Textausschnitt:
================================
Insgesamt haben Sie fast drei Dutzend Bücher geschrieben. Ihr erstes Buch über Gelassenheit erschien bereits vor dreizehn Jahren. Ist das Thema wieder aktuell?
Sabine Asgodom: 2004 war das Thema ein Renner und ging wirklich ab. Das Buch verkaufte sich hervorragend, ich hielt viele Vorträge, aber so ungefähr 2008 wars tot, wirklich tot. Kein Mensch wollte mehr etwas über Gelassenheit erfahren. Alle waren mit der Krise beschäftigt. Nun zieht es seit drei, vier Jahren wieder extrem an.
Weil wir in Zeiten neuer Umbrüche und Unsicherheiten leben?
Und wir zuviel um die Ohren haben, ja, und Gelassenheit dringend brauchen. Ein guter, klarer Kopf hilft in unruhigen Zeiten.
Wie hat sich der Umgang mit Gelassenheit über die Jahre verändert?
Die Sensibilität für das Thema hat sich erhöht und in Unternehmen herumgesprochen, das hat sich wirklich verändert. Ich habe das Thema mal einem Personalchef vorgeschlagen, und der fragte mich mit großer Ernsthaftigkeit, was denn jetzt Humor mit Erfolg zu tun hätte. Das ist heute keine Frage mehr. Man weiß, dass man Mitarbeiter begeistern muss, und dass die Mitarbeiter begeistert gehören, und dass Humor sehr viele Konflikte lösen kann.
Humor als Schlüssel zu mehr Gelassenheit, weil auf Dinge, die man einfach nicht lösen kann, zumindest ein humorvoller Blick hilft?
Absolut ja. Wenn in einem Team gelacht wird, leistet es bessere Arbeit. Wenn es ein Team schafft, Konflikte relativ früh zu lösen, dann geht weniger Zeit und weniger Energie verloren. Mehr Großzügigkeit miteinander – die ja auch ein Schlüssel zur Gelassenheit ist – nimmt Stress raus. Heute weiß man, dass wir alles machen müssen, um uns selbst und unseren Mitarbeitern den Stress zu nehmen. Meine Aussage im Vortrag lautet, Stress macht blöd, etwas verkürzt formuliert. Aber es ist wirklich wissenschaftlich erwiesen, dass Stress die Kreativität killt.
================================
Angezeigte Informationen:
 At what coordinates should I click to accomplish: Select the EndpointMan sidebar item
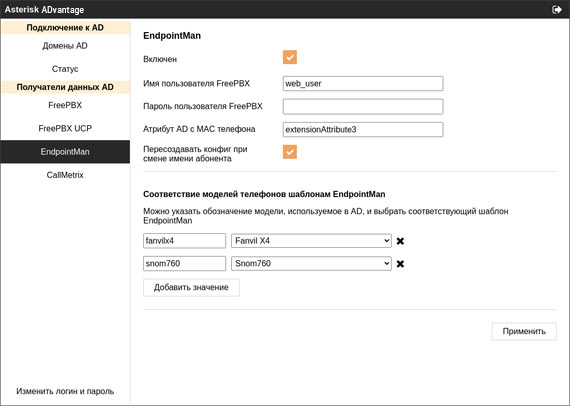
================================
Aufgaben:
1: Welche Sätze im Interview über Gelassenheit enden mit einem Fragezeichen? Gib jeden davon vollständig wieder.
2: Übernimm aus dem Interview über Gelassenheit wortgetreu die Passage von „Sabine Asgodom: 2004“ bis „und Unsicherheiten leben?“.
3: Knüpfe an den letzten Satz des Interviews über Gelassenheit an und schreibe das Interview weiter.
Die Zeilen stehen für sich und haben mit dem Interview nichts zu tun.

Lösungen:
1:
- Ist das Thema wieder aktuell?
- Weil wir in Zeiten neuer Umbrüche und Unsicherheiten leben?
- Wie hat sich der Umgang mit Gelassenheit über die Jahre verändert?
- Humor als Schlüssel zu mehr Gelassenheit, weil auf Dinge, die man einfach nicht lösen kann, zumindest ein humorvoller Blick hilft?

2:
Sabine Asgodom: 2004 war das Thema ein Renner und ging wirklich ab. Das Buch verkaufte sich hervorragend, ich hielt viele Vorträge, aber so ungefähr 2008 wars tot, wirklich tot. Kein Mensch wollte mehr etwas über Gelassenheit erfahren. Alle waren mit der Krise beschäftigt. Nun zieht es seit drei, vier Jahren wieder extrem an.
Weil wir in Zeiten neuer Umbrüche und Unsicherheiten leben?

3:
In ihren Vorträgen argumentieren Sie angenehm konkret. Sie berufen sich auf Volksweisheiten. Ihre Großmutter kommt zu Wort. Welche alten Wahrheiten stecken darin?
Es gibt da unglaublich viel. Bestimmte Dinge wussten Menschen immer schon, ich erfinde da auch nichts. "Kein Leid vor der Zeit", sagte zum Beispiel immer die Großmutter einer Freundin, ein herrlicher Spruch für solche Sich-Sorgen-Macher und Bedenkenträger, die heute schon überlegen, was nächstes Jahr Schlimmes sein wird. Der Satz bedeutet ja auch: mach Deine Arbeit, erfreue Dich Deines Lebens, mach hinne, aber mach Dir erst Sorgen, wenn es soweit ist und nicht vorher schon. Eine Studie in der Schweiz untersuchte für viel Geld, wie man abends besser zur Ruhe kommt. Man fand heraus, was mein Großvater immer schon gemacht hat. Ich komm aus einem kleinen Dorf, er ist abends vor die Tür getreten, hat nochmal frische Luft geschnappt, geschaut, ob alle Fenster und Türen verschlossen sind, und dann hat er sich ins Bett gelegt, um zu schlafen. In der Studie kam heraus, dass das genau das Beste sei. Ich spreche viel mit Älteren darüber, wie habt ihr das früher gemacht, ohne Sushi und Caipirinha. Was immer wieder rauskommt: die Erfahrung der Gemeinsamkeit und Gemeinschaft. Wir können eine ganze Menge von alten Leuten lernen. Großeltern haben nicht immer recht, die sagen auch doofe Sachen. Dennoch existiert eine Oral History, wie die Amerikaner sagen. Wissen, das von Generation zu Generation weiter gegeben wird.
Sie sind sehr viel auf Vorträgen unterwegs, moderierten zwei Jahre lang Ihre eigene Coaching-Show. Heißt, Sie treten viel vor Publikum und in der Öffentlichkeit auf. Wie gehen Sie mit Lampenfieber und Aufregung um?
Habe ich nicht.
Nie?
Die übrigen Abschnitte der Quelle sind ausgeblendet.